La compleja y fascinante historia de cómo las ballenas pasaron de andar a nadar

Las ballenas son los animales más grandes que existen. De hecho, la ballena azul (Balaenoptera musculus) es el mayor animal que jamás ha existido en la historia superando a cualquier gigante que conozcamos hasta el momento, incluyendo a los enormes dinosaurios. Sin embargo, entender su sorprendente evolución ha sido uno de los mayores desafíos científicos de los últimos siglos. Tras la extinción de los dinosaurios, el hecho de que aparecieran repentinamente unos enormes mamíferos acuáticos, perfectamente adaptados a la vida en los océanos, no tenía ningún sentido y durante mucho tiempo los biólogos trabajaron escudriñando el registro fósil disponible en busca de respuestas.

A mediados del siglo XIX, los paleontólogos y zoólogos se encontraban desbordados por la aparición de una inmensa cantidad de huesos y fósiles pertenecientes a cientos de especies desconocidas que no siempre eran capaces de identificar. Algunos naturalistas, como Richard Harlan, pensaban que estos desconcertantes restos pertenecían a enormes lagartos marinos y los bautizó como “Basilosaurus”, que significa “el rey de los lagartos”. Fue Richard Owen, reputado anatomista y buen amigo de Darwin, el primero en afirmar que aquellas criaturas eran mamíferos y que probablemente estuvieran emparentadas con nuestras actuales ballenas. En aquel tiempo no se pudo hacer o saber mucho más y tuvimos que esperar algo más de un siglo hasta que, en la década de 1970, se descubrió un cráneo que ayudó a centrar la atención de los paleontólogos. Se denominó “Pakicetus” y parecía pertenecer a un pequeño mamífero, similar a un perro o a un lobo, que se remontaba al Eoceno temprano, hace alrededor de 55 millones de años.

Con el paso del tiempo se fue descubriendo más y más material fósil de este Pakicetus hasta que en 2001 se publicó un detallado estudio que incluía algunas conclusiones muy interesantes. Junto con las características convencionales de un mamífero cuadrúpedo también convivían algunos rasgos anfibios sorprendentes. El análisis de sus dientes y su desgaste mostraban que su alimentación se basaba fundamentalmente en pescado. Sus ojos estaban situados en la parte superior del cráneo, algo muy habitual en la mayoría de animales que tienen una vida anfibia, como por ejemplo los cocodrilos. Otro estudio detallado de su osteología reveló que sus huesos eran osteoescleróticos, es decir presentaban una densidad mucho más alta de lo que correspondería a un animal totalmente terrestre. Tener un esqueleto más macizo, sobre todo en sus extremidades, les servía para hundirse más fácilmente así como para mantener el equilibrio bajo el agua con mayor facilidad. Otro dato importante se encontró en la estructura de la bulla auditiva, que está formada exclusivamente a partir del hueso ectotimpánico, una característica definitoria de los cetáceos que no se halla en ningún otro mamífero.

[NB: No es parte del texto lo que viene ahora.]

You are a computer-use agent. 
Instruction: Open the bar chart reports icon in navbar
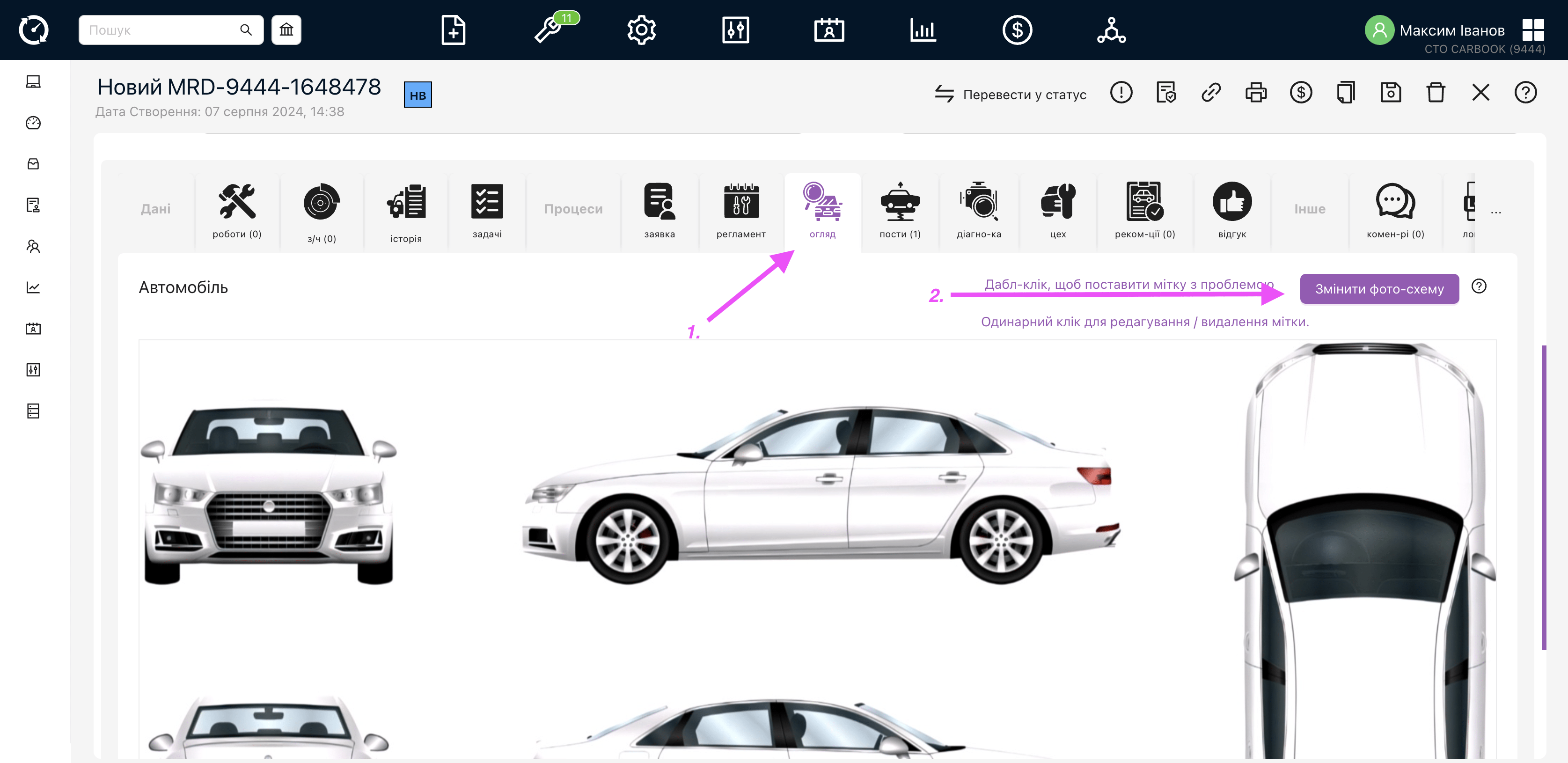point(923,30)
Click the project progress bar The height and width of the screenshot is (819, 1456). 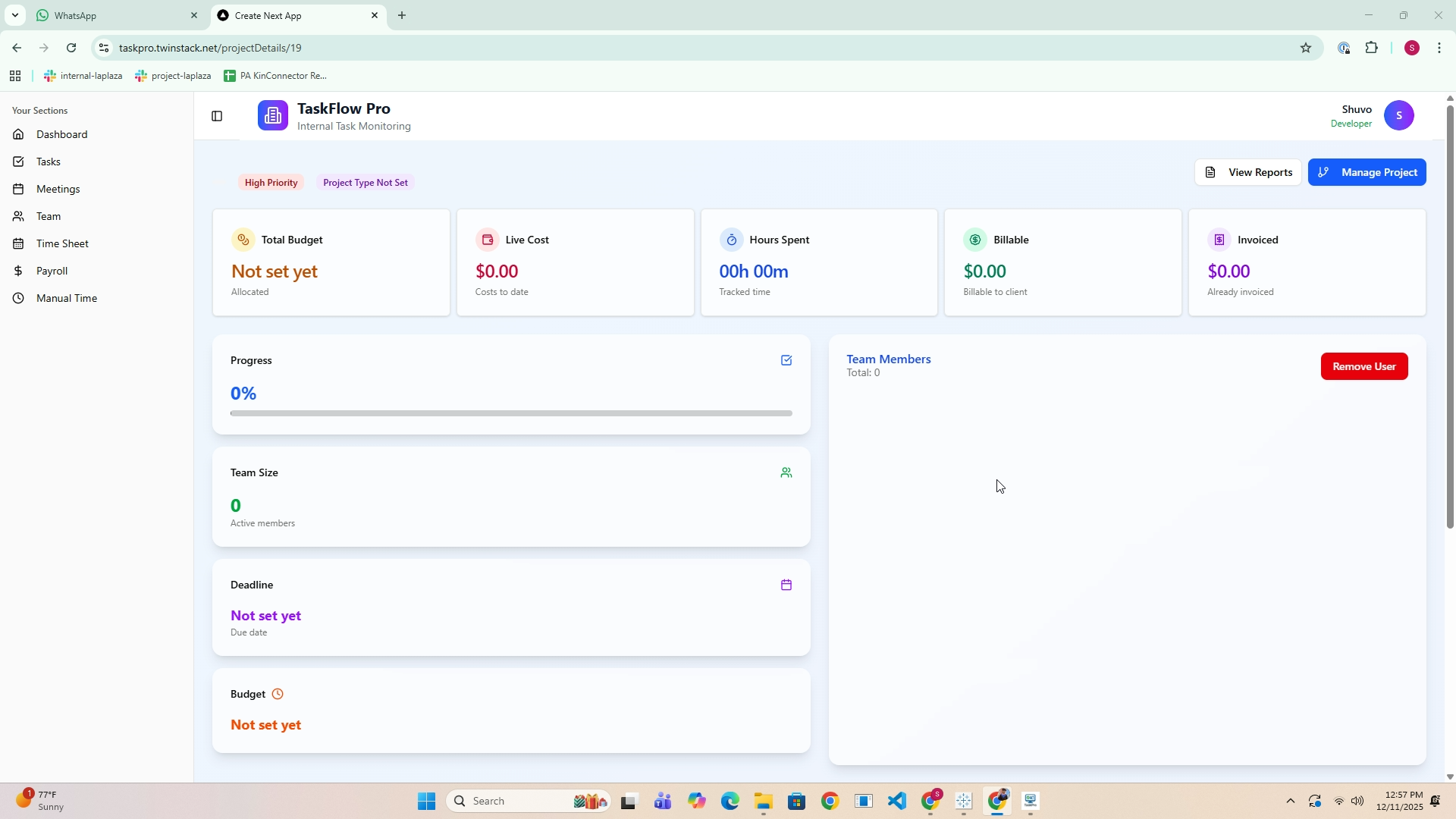tap(511, 413)
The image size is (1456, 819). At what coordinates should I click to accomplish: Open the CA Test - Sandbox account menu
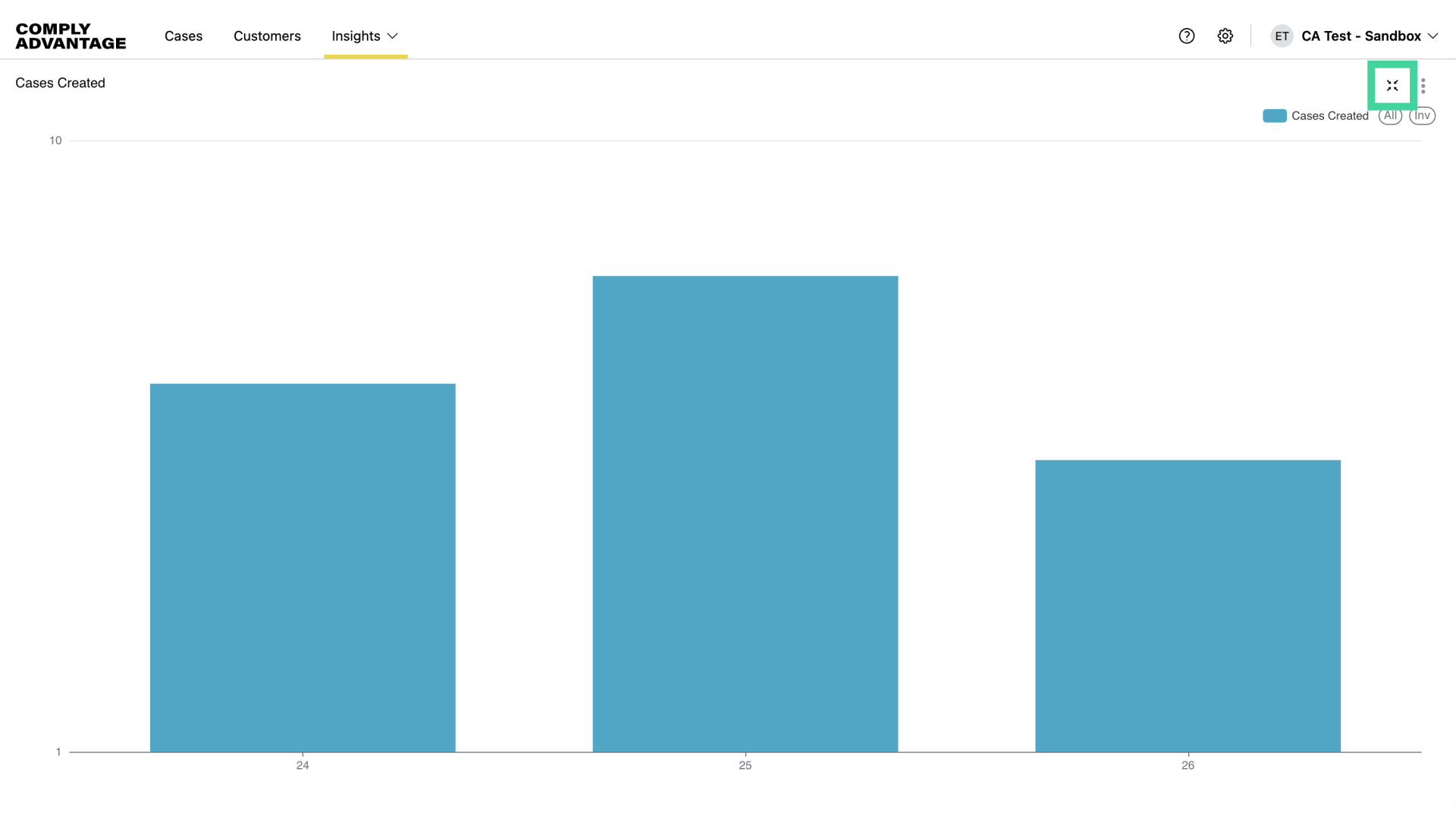[1360, 36]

Sin embargo, la historia de las ballenas no es tan fácil de resumir. La evolución y el registro fósil no representan una línea recta perfecta de un solo mamífero terrestre que se adapta a la vida acuática. Diferentes especies de “ballenas primitivas” se superpusieron en el tiempo y el espacio, representando numerosas especies que proliferaron alrededor de las orillas antes de sentirse completamente a gusto en el mar.

Hace solo unos días, la paleontóloga Riley Black publicaba en el magazine del Smithsonian, un completo artículo repasando algunos de estos primos lejanos de nuestras actuales ballenas fijándose en el reciente caso del Georgiacetus, o ballena de Georgia, en los antiguos mares que hoy se corresponderían con el sur de Estados Unidos. La ballena de Georgia seguía siendo anfibia y conservaba las extremidades traseras funcionales que le permitían andar por tierra. En este aspecto se asemeja a otras ballenas tempranas descubiertas en el norte de África o Asia, pero el hecho de que llegara a estas costas americanas nos indica que las protoballenas ya eran capaces de atravesar océanos, incluso antes de estar completamente adaptadas a la vida en el mar.

Mucho antes de que aparecieran sus espiráculos para respirar o de la adaptación de desarrollar grandes cantidades de grasa, esta miríada de especies anfibias ya se sentían cómodas en los mares y lograban desplazarse más y más lejos, conectando rápidamente su estilo de vida acuático con su anatomía. Por supuesto, aún quedan muchos interrogantes por desvelar y, teniendo en cuenta los descubrimientos y estudios realizados en los últimos treinta años, tampoco sabemos dónde aparecerá el próximo gran hallazgo.